LookHowTheyShine · 03/06/2024 14:18

It is not comparable. Being gay I’d something people just are. ‘Being trans’ is something that only happens because society has said boys like/do/wear this and girls like/do/wear that. It’s a societal construct. Being gay isn’t.

It's 30 years since I first worked, had a friendship, with a transwoman. Was it just society saying that then?

redalex261 · 03/06/2024 15:11

AtrociousCircumstance · 03/06/2024 10:20

You can be sensitive and use the child’s new name and don’t refer to their actual sex.
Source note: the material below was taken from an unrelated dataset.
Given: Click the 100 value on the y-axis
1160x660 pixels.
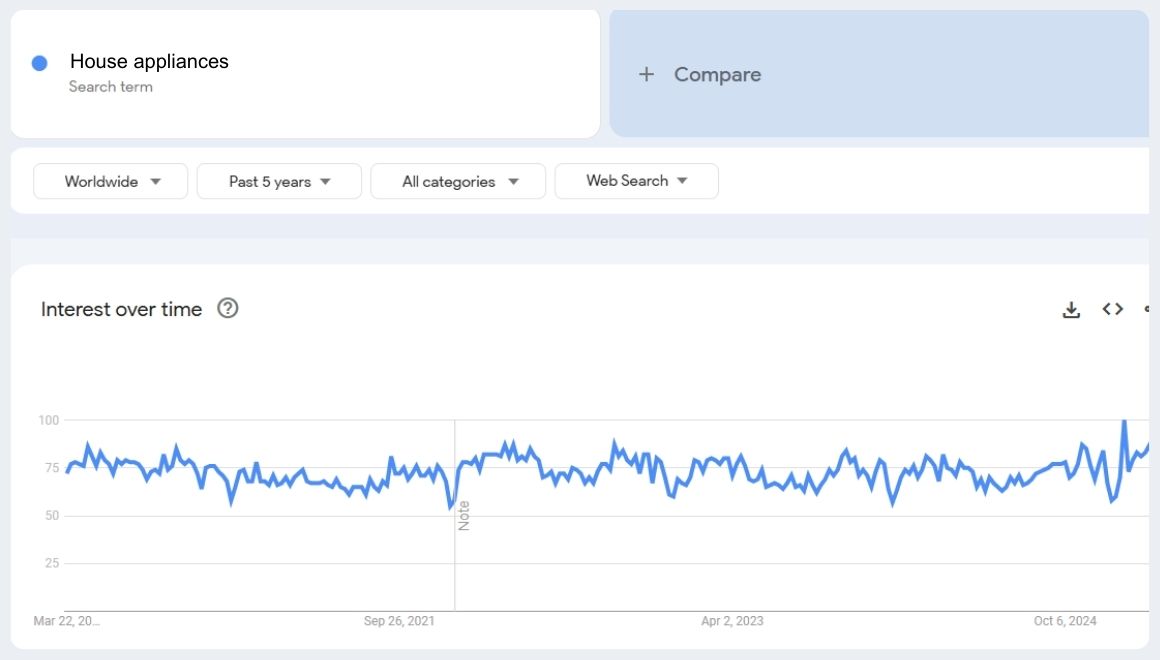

But this is madness and control - a whole group of people meeting socially are not allowed to talk about their shared memories. One person is in charge and in control and policing what can and can’t be said. This person is a muddled child who has suddenly been handed this power over adults and peers. It’s not good for them, and it’s not good for relationships, and it’s anti freedom of speech.
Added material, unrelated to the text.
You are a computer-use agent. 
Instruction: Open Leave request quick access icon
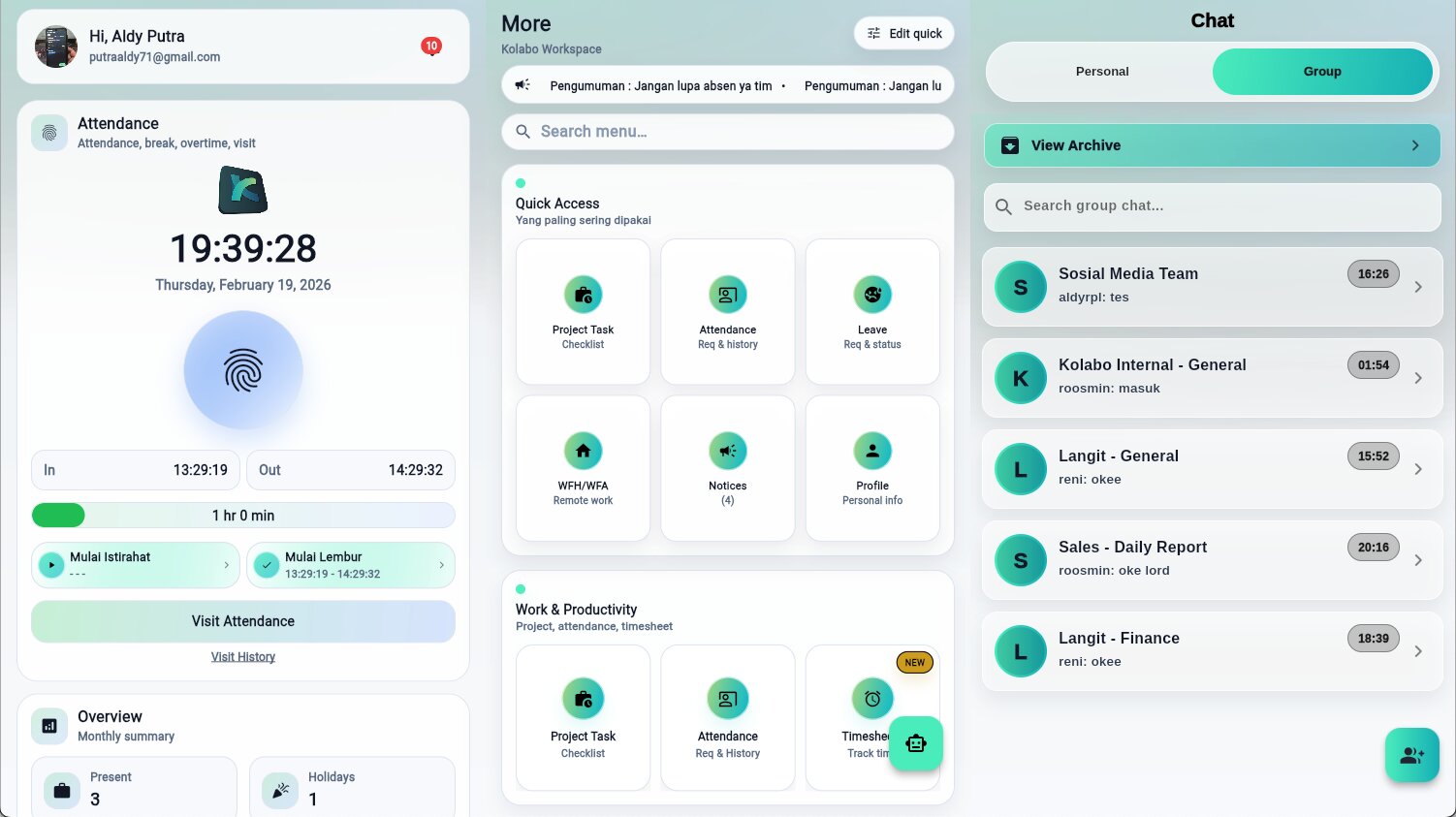[x=872, y=295]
This. I assume no-one one is expecting to get together purely to reminisce at this encounter, and I’m sure the OP will attempt to remember to use the new name assumed by the child. However it’s unreasonable to tell people to erase and discard the past because someone has donned a new persona. It’s also difficult not to focus on something when you are told it’s forbidden.

People don’t like to be told what they can say, (by a fecking teenager, no less) and by extension what they should think. I would avoid mentioning prior shared fun times but swiftly change the subject if any of the special journey chatter comes up.

stayathomer · 03/06/2024 15:23

Namechangeforthis44
Thanks everyone for the diverse opinions and advice.
I'm not going to police my kids or myself. Our memories haven't changed after all. I will let my kids know the situation before we meet up, but I'm not going to monitor their speech.
Hopefully it’ll just be a nice meet up where none of it matters op and that you all have a good time. I think your friend is just trying to preempt any upset that could happen but in reality the odd bit of chat about days gone by probably won’t be a bother. All tough to navigate for all involved I’d say

LakeTiticaca · 03/06/2024 15:29

You and your kids are being gas lighted into pretending the past didn't happen. Shame really if they have lots of happy memories of hanging out with the person who is now trans

LookHowTheyShine · 03/06/2024 15:35

justteanbiscuits · 03/06/2024 15:11

It's 30 years since I first worked, had a friendship, with a transwoman. Was it just society saying that then?

Yes.

Do you think that 30 years ago there were not gender roles and expectations? There very much were.